坐骨神経痛とは症状の名前で、今回は坐骨神経痛を起こす原因とその診断方法を紹介します。また坐骨神経痛の予防法やなかなか治らない場合の対処法をお伝えします。

坐骨神経痛は病気ではなく症状です


坐骨神経痛は症状をあらわす言葉であって坐骨神経痛という病気があるわけではありません。

 

例えば胃が痛むという胃痛の症状のもとになる病気は食べすぎという病気とは考えにくいものから、胃炎、胃潰瘍など薬で治せるものから、胃癌のように手術が必要なものまであります。

坐骨神経痛の診断

坐骨神経痛は症状であることから、坐骨神経症の診断はもとの病気を調べることになります。

 

患者さんが腰から尻にかけて痛みをお感じる場合にはまず問診を行います。

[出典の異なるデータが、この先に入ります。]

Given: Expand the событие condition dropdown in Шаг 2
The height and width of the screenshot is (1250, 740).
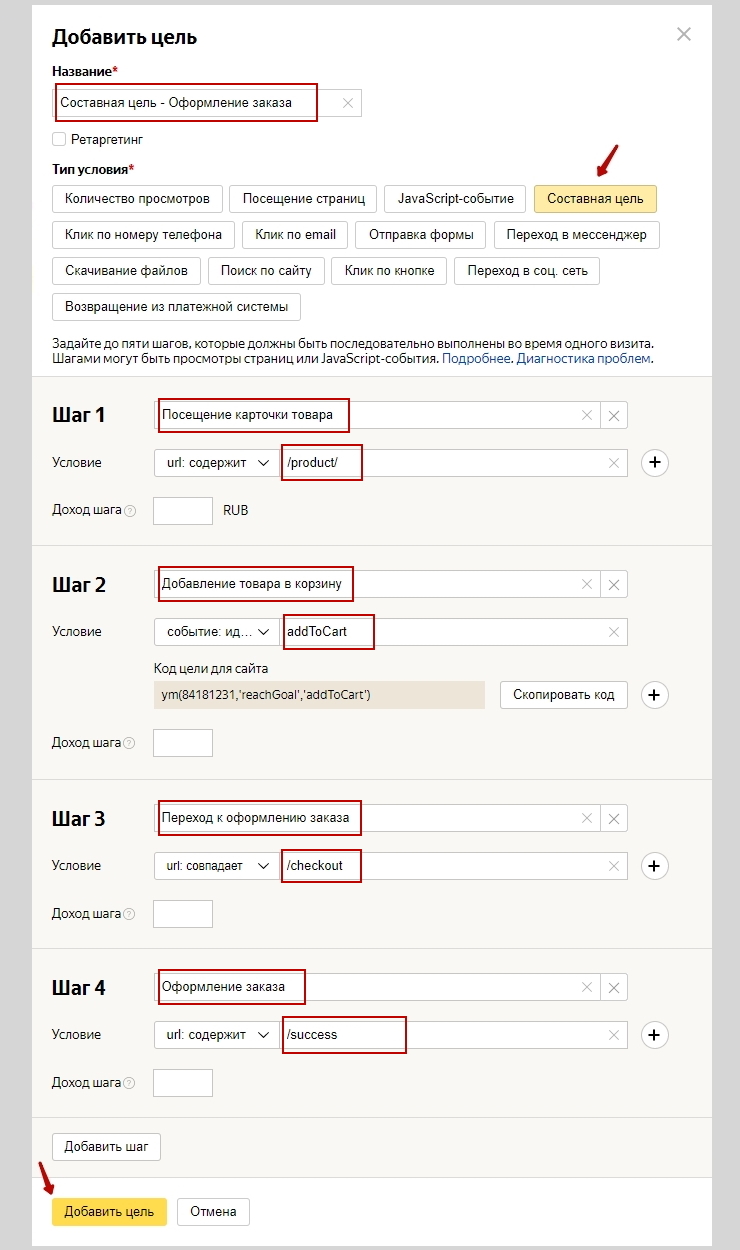Looking at the screenshot, I should pyautogui.click(x=215, y=632).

痛みの期間、痛みの強さ、しびれの有無などです。

 

問診と生理学検査

問診によって他の原因による痛みやしびれを除くことができます。例えば激しい運動による筋肉痛(高齢者の場合には少し動いただけでも筋肉痛になることがあります)。

 

次に生理学的な検査を行います。これは坐骨神経に神経圧迫があるかどうか、 神経欠落があるかどうかを調べるもので、ゴム状の小さなハンマーで膝や足首を刺激して、反応するかを見ます。

 

精密検査

以上から坐骨神経痛であることが疑われる場合には原因となる疾患を探します。単純なレントゲンで分かる場合もありますが、CT(Computed Tomography の略号で日本語はコンピュータ断層撮影:レントゲンを連続的に撮影し、コンピュータでその画像を分析して体の内部を再現する方法)やMRI(Magnetic Resonance Imagingの略号で日本語は磁気共鳴画像装置:体に磁気を放射してその反射によって体の内部を再現する方法) で原因疾患を確定します。

 

筋肉の以異常が筋肉自体の変化か筋肉を動かすための神経かを確かめるための筋電図検査も原疾患を探すために行われます。この検査には皮膚の表面に電極をおく表面導出法と、細い針を筋肉に刺して検査する針電極法がありますが一般的には、いろいろな筋肉の変化が判定できる針電極法が一般的ですが、筋肉の動きのみを検査する場合には表面導出法が使われます。

 

針電極法は針を刺すために痛みが伴います。麻酔をかけると筋肉の動きが変わるためにその痛みを我慢する必要があります。

 

症状の進行度を測る検査

神経がどの程度悪くなっているかをみる検査に神経伝達検査があります。坐骨神経痛のレベルを決めるために用います。検査は神経が通る部位の皮膚上から電気の刺激を与えます。神経はこの刺激を伝えますので、神経の伝達速度を測ることができます。刺激によっては痛みを感じるヒトがいますがすぐに治まります。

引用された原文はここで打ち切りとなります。